How to Create Products Your Audience Actually Wants

The Content Creator Product Launch Ideation

Hey friend,

Building a product for your audience is one of the most powerful moves a creator can make.
But if the product doesn’t match what they truly want, it doesn’t matter how good it is. It won’t move.

I learned this firsthand.
When I launched my own product, Kamuy dry bags, I realized that while it was high-quality and mission-driven, my audience wasn’t aligned with it yet.
They weren’t ready for that product.
Not because it wasn’t valuable, but because it wasn’t tightly connected to their immediate needs or desires at that moment.

Here’s what I wish I had done differently:
Focus less on building the perfect product first...and more on deeply validating what people would actually get excited about.

Let’s break down how to do this the right way:

Step 1: Start with True Product Ideation

Good product ideas don't start with "what do I want to make?"
They start with "what does my audience want, need, or dream about?"

Ask yourself:

  • What real frustration are they facing right now?

  • What aspiration or goal are they chasing?

  • What would actually make their life easier, better, or more fun?

Reality check:
The best ideas solve meaningful problems or fulfill deep desires, better or differently than what’s already out there.

Tip:
Patience is part of the process.
Around 40% of manufacturers say it takes 6–12 months to bring a new product from idea to actual sales.
If you rush ideation, you risk building something that misses the mark (like me a few years ago).

Step 2: Validate Before You Build

Here’s the hard truth:
Lack of product-market fit is one of the top reasons small businesses fail.
35% of failures happen because the product didn’t actually meet real demand.

Creators aren’t immune. Even with an engaged audience, you still have to validate before investing time, money, and energy into a full launch.

Here’s how to validate smartly:

  • Talk to your audience:
    Polls, surveys, live streams, DMs. Don’t guess JUST ask. Direct questions like "Would you buy this? What features would matter most to you?" are your superpower.

  • Competitive analysis:
    Look at similar products or substitutes. Read the reviews.
    What do people complain about? What’s missing?
    Differentiation doesn’t always mean inventing something new, often it’s just fixing what’s broken.

  • Pre-sales:
    Set up a landing page or simple checkout option for early pre-orders.
    The ultimate validation isn’t clicks or compliments, it’s someone pulling out their card.

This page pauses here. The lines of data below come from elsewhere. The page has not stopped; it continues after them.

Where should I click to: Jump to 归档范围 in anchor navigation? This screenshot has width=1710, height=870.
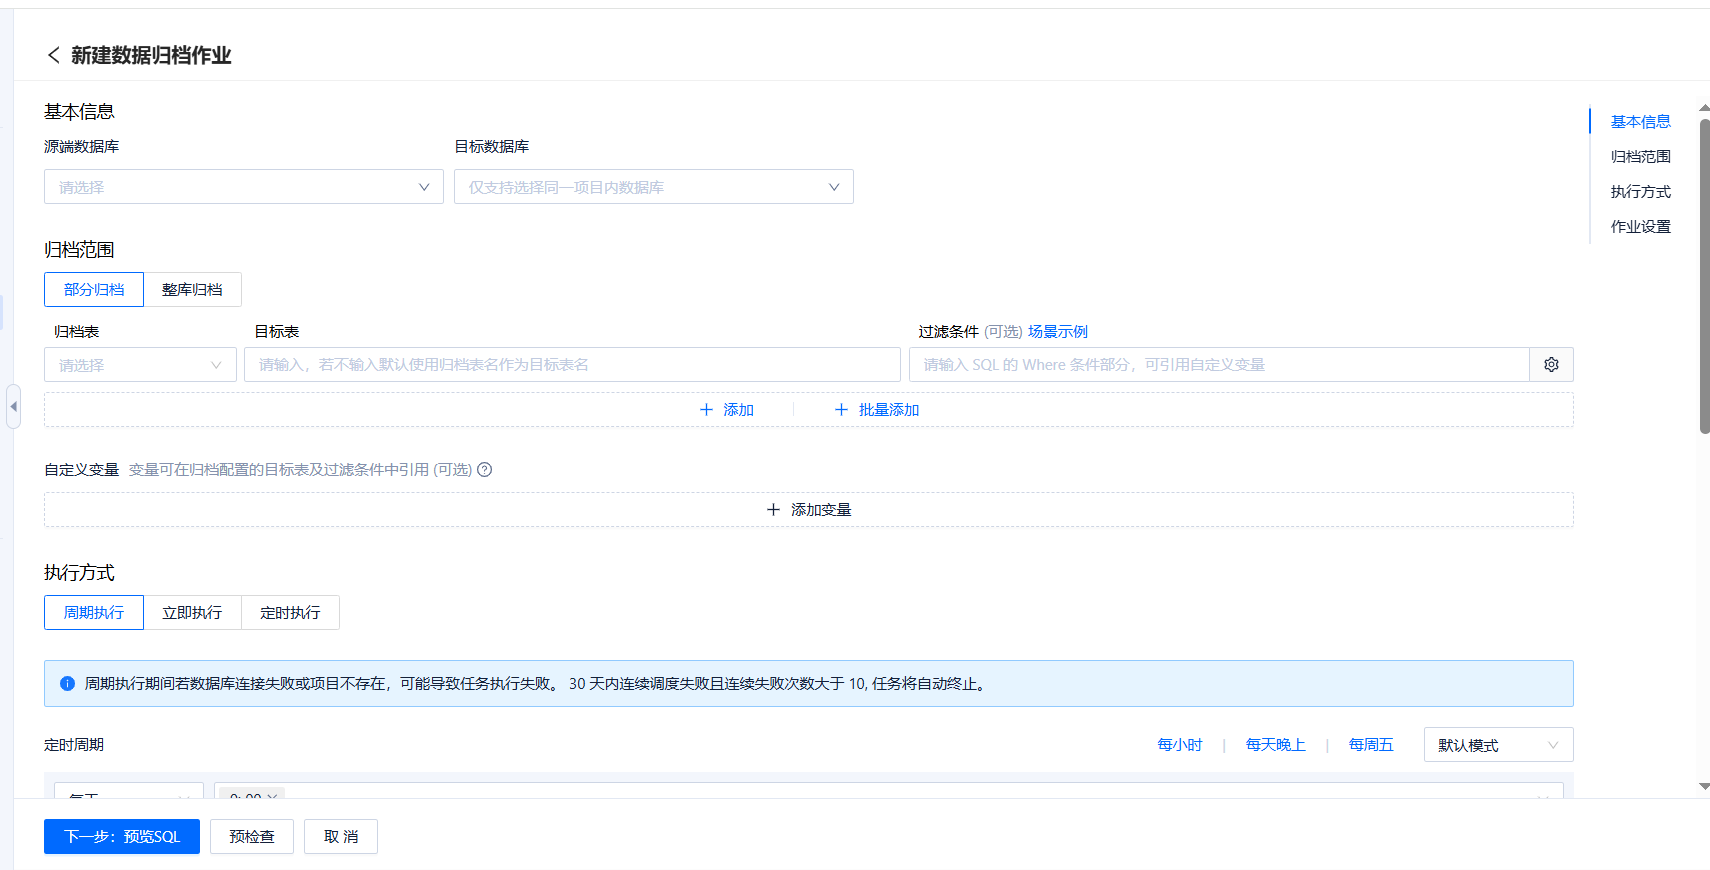point(1640,157)
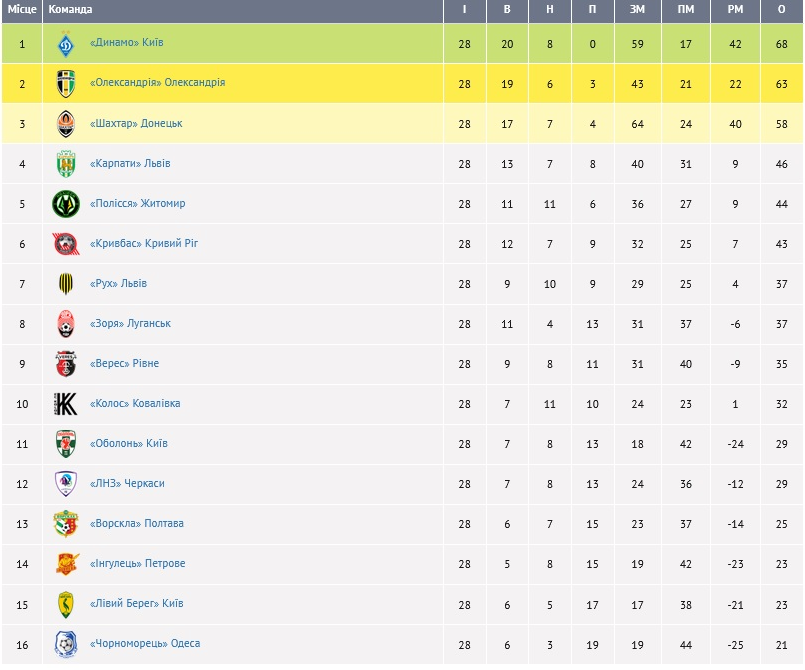Click the Vorskla Poltava club crest
This screenshot has width=805, height=670.
(65, 524)
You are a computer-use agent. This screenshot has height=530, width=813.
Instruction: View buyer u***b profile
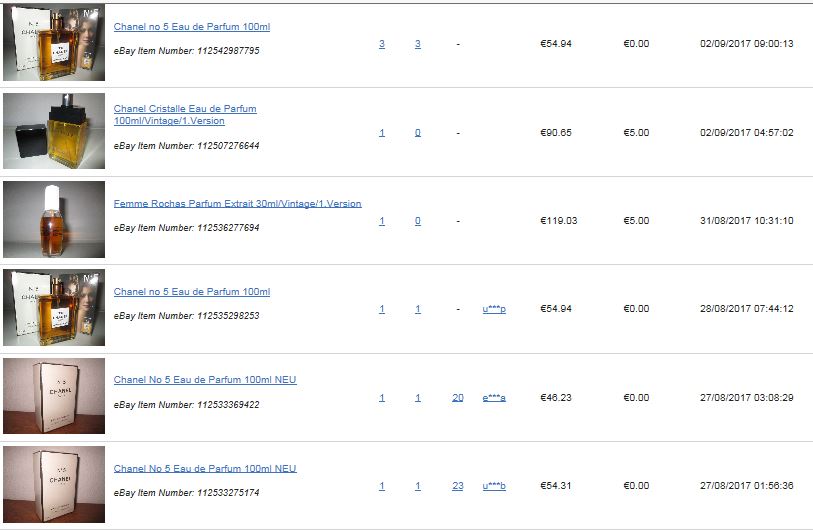coord(494,486)
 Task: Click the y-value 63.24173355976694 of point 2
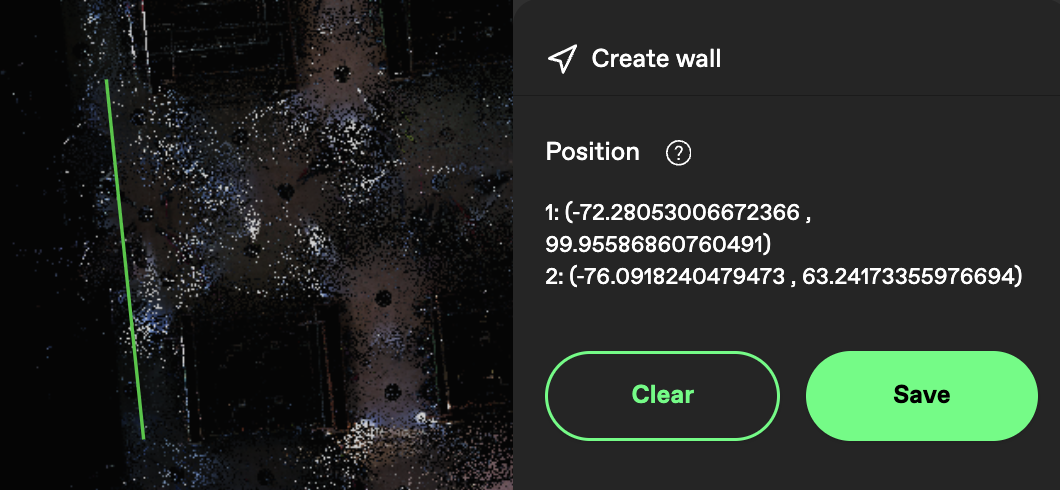[x=909, y=276]
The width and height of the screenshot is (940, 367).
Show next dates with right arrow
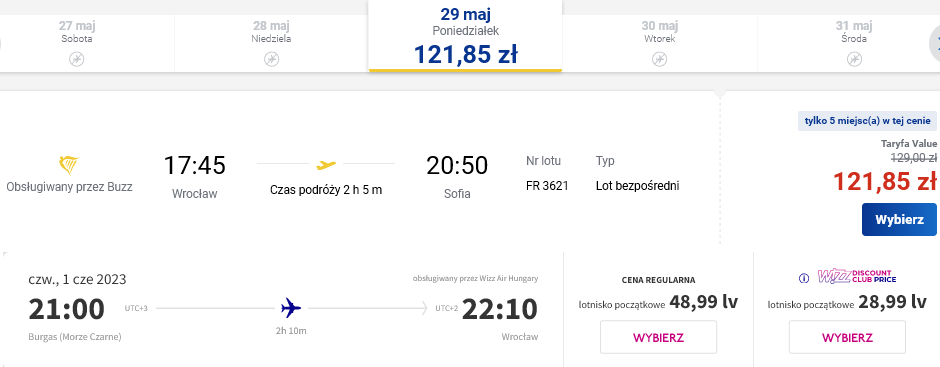pyautogui.click(x=935, y=43)
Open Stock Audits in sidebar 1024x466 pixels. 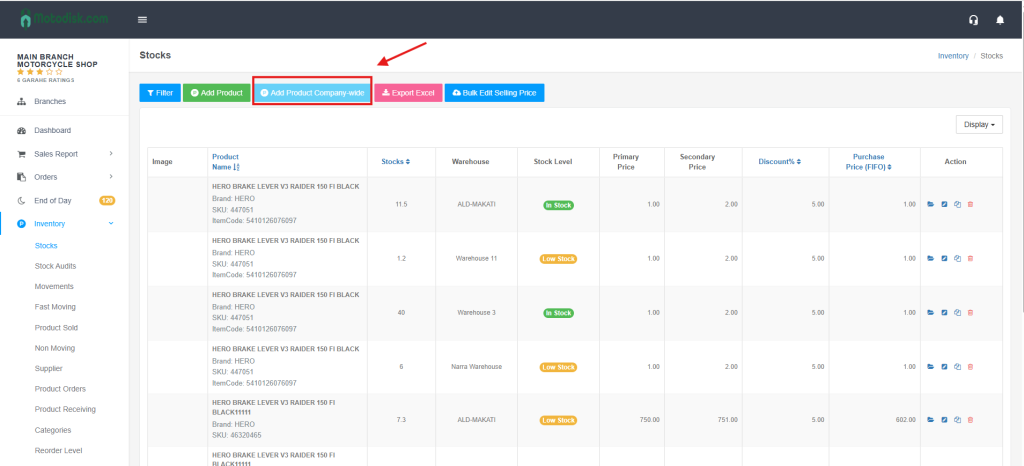tap(55, 266)

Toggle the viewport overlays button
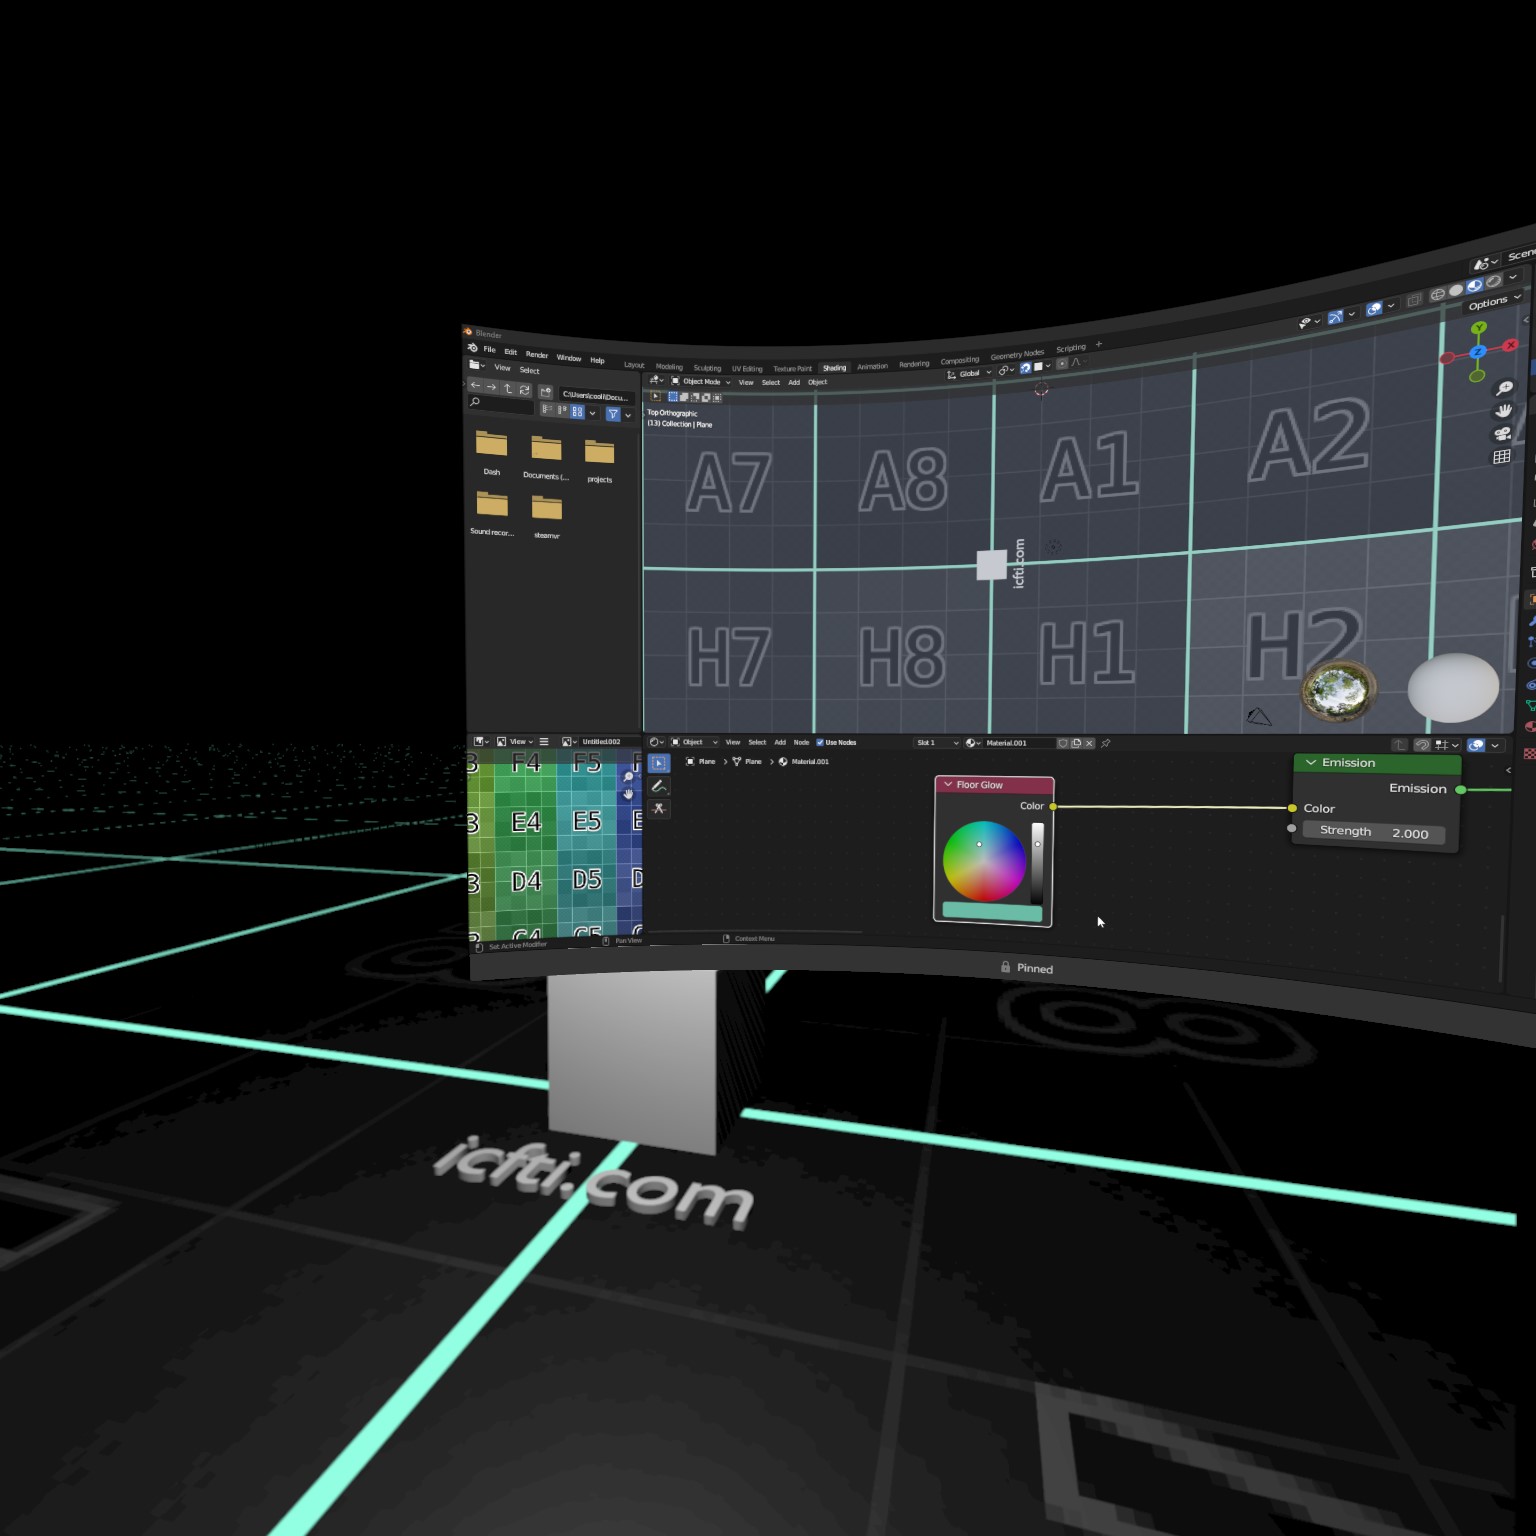[x=1374, y=308]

  • Landing pages and waitlists:
    Tools like Klaviyo & Beehive make it easy to collect emails from interested buyers (I use both, for different use cases).
    If people join a waitlist without being pushed hard, that’s a green light.

  • Crowdfunding:
    Platforms like Kickstarter and Indiegogo allow you to not only raise funding but measure real interest.
    A funded campaign is the market telling you "yes, we want this."

  • Prototype testing:
    Create a basic version of the product — even handmade — and get real feedback.
    Better to refine early than regret later.

  • Social media teasers:
    Post concept images, demos, or early sketches.
    If a teaser post gets above-average engagement (comments like "how do I buy this?" or "take my money"), it’s a sign you're on the right track.

Step 3: Don't Skip the Early Diligence

It’s tempting to move fast when you’re excited about an idea.
But investing in validation upfront saves you massive headaches later.

Validation isn't about being negative or second-guessing yourself.
It’s about stacking enough real signals that you’re making an informed, strategic move, not just an emotional one.

Key mindset:

  • Your first audience is your sounding board.

  • Your first buyers are your co-creators.

  • Your early data is your insurance policy. 😛 (this is not legal or insurance advice)

Final Thoughts

If you're planning to launch a product this year, remember:
The quality of your idea matters. But the quality of your validation matters even more.

Create alongside your audience, not just for them.

That’s how you build products people are excited to buy, not just once, but over and over again.